[Stored items]
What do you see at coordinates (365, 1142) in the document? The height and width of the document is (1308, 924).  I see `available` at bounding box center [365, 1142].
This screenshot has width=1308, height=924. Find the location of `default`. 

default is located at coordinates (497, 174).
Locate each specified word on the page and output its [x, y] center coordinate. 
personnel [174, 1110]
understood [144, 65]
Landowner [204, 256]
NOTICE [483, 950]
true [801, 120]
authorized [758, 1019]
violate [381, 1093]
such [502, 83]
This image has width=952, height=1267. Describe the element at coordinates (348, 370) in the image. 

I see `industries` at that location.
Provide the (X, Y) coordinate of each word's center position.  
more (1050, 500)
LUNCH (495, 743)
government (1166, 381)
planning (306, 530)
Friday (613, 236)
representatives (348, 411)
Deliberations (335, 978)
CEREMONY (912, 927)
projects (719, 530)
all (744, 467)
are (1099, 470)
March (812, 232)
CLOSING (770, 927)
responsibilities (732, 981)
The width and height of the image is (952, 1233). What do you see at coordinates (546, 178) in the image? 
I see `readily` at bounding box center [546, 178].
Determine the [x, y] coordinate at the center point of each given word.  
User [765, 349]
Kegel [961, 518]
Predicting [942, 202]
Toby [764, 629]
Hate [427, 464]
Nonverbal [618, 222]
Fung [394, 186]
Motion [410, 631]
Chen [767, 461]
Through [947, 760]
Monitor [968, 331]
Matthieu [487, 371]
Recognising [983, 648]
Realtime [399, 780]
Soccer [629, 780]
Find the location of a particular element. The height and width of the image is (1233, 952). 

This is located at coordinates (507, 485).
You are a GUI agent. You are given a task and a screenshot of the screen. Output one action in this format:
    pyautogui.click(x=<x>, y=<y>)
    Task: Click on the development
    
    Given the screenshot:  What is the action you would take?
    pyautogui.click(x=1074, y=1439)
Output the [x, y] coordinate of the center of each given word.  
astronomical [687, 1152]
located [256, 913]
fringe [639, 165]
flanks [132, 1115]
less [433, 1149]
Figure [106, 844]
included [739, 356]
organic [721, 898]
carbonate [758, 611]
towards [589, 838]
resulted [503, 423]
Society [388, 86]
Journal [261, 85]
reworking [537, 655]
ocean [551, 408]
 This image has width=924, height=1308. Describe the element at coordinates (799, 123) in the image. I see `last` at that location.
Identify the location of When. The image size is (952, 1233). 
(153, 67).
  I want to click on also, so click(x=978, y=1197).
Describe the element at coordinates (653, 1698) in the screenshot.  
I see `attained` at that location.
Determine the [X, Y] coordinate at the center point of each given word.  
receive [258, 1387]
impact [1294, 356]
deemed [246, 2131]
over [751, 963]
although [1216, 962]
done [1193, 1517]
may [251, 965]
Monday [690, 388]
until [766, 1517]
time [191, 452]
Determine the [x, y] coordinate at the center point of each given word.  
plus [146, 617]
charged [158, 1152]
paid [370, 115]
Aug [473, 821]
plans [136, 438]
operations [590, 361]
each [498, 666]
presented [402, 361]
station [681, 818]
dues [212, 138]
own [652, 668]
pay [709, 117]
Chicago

**Problem to work on**
Copy the data above verbatim, everything from the line containing "You are a GUI" down to the line containing "located [256, 913]", both of those lines included.

**Answer to this exercise**
You are a GUI agent. You are given a task and a screenshot of the screen. Output one action in this format:
    pyautogui.click(x=<x>, y=<y>)
    Task: Click on the development
    
    Given the screenshot:  What is the action you would take?
    pyautogui.click(x=1074, y=1439)
Output the [x, y] coordinate of the center of each given word.  
astronomical [687, 1152]
located [256, 913]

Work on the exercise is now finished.